The number of CFTR mRNA transcripts was measured as a function of different Ad.CFTR infection doses, from 0.01 to 1. The plot in Figure 1, panel D indicates that the assay makes it possible to detect CFTR transcripts in a dose-dependent fashion, which reflects the consistency of the method. The detection limit of this assay has been calculated by a dilution assay in the minimum level of 20 transcript copies, which can be obtained in our experimental conditions by infecting A549 cells at the infection dose of 0.01 MOI. As expected, the detection limit of this transcript assay is much lower than that observed by detecting gene expression by protein analysis, e.g. by the classic APAAP immunocytochemistry assay applied to CFTR protein detection (Cordell et al, 1984; Renier et al, 1995). In parallel experiments of infection of A549 cells with Ad.CFTR in vitro, we found that the lowest infection dose allowing a detectable signal with APAAP assay was higher by two orders of magnitude (1-5 MOI, data not shown).

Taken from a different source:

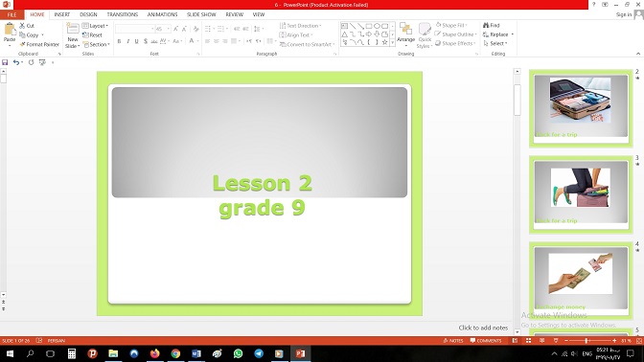
Task: Open the Section dropdown menu
Action: (96, 44)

B. Expression of endogenous CFTR transcript in human airway cells ex vivo

Levels of vector-encoded transcript can be compared in parallel to the endogenous transcript for estimation of the extent of gene replacement. Therefore, single-tube competitive RT-PCR was applied to measure the steady-state copies of endogenous CFTR mRNA in respiratory cells. Surface nasal cells from human subjects were brushed and analysed for endogenous transcript expression.

Preliminary results showed a great sample to sample variability in the steady-state levels of endogenous CFTR mRNA, suggesting that RNA degradation from these samples obtained ex vivo from nasal mucosa is a major problem. This limitation was overcome by quantitating the Human Cytokeratin - 15 (HCK-15) transcript (Leube et al, 1988), which is constitutively expressed in respiratory epithelial cells. Both CFTR and HCK-15 were co-amplified in the presence of their respective homologous competitor templates. Table 1 reports the CFTR/HCK-15 transcript ratio, in 10 non-CF individuals (mean 1.45, SD = 0.74). Therefore, the method in question can provide reliable evaluation of endogenous CFTR transcripts, after normalisation with a reporter gene.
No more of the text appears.